ASTM D6377 Standard Test Method for Determination of Vapor Pressure of Crude Oil: VPCRx (Expansion Method):Employing a measuring chamber with a built-in piston, a sample of known volume is drawn from a pressurized sampling system (floating piston cylinder) into the temperature controlled chamber at 20°C or higher. After sealing the chamber, the volume is expanded by moving the piston until the final volume produces the desired V/L value. The temperature of the measuring chamber is then regulated to the measuring temperature. After temperature and pressure equilibrium, the measured pressure is recorded as the VPCRx of the sample. The test specimen shall be mixed during the measuring procedure by shaking the measuring chamber to achieve pressure equilibrium in a reasonable time between 5 and 30 min.

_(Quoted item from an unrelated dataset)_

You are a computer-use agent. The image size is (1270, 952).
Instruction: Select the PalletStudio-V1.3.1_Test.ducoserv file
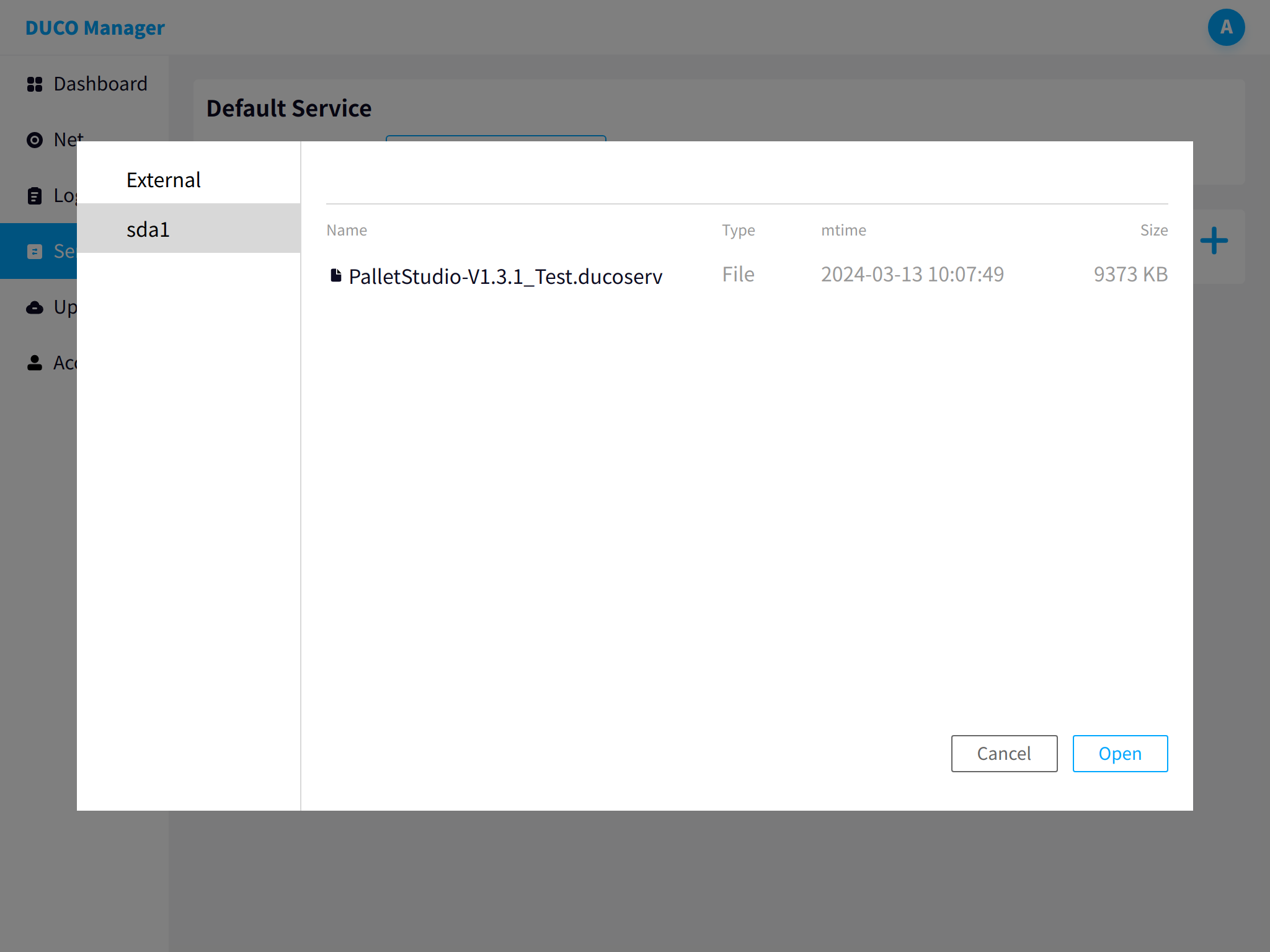[x=747, y=275]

For results related to Test Method D 323, the final volume of the measuring chamber shall be five times the test specimen volume and the measuring temperature shall be 37.8°C. This test method is suitable for testing samples that exert a vapor pressure between 25 kPa and 180 kPa at 37.8 °C at vapor-liquid ratios from 4:1 to 0.02:1 (X = 4 to 0.02). This test method is suitable for the determination of the vapor pressure of crude oils at temperatures from 0 °C to 100 °C and pressures up to 500 kPa, but the precision and bias statements may not be applicable.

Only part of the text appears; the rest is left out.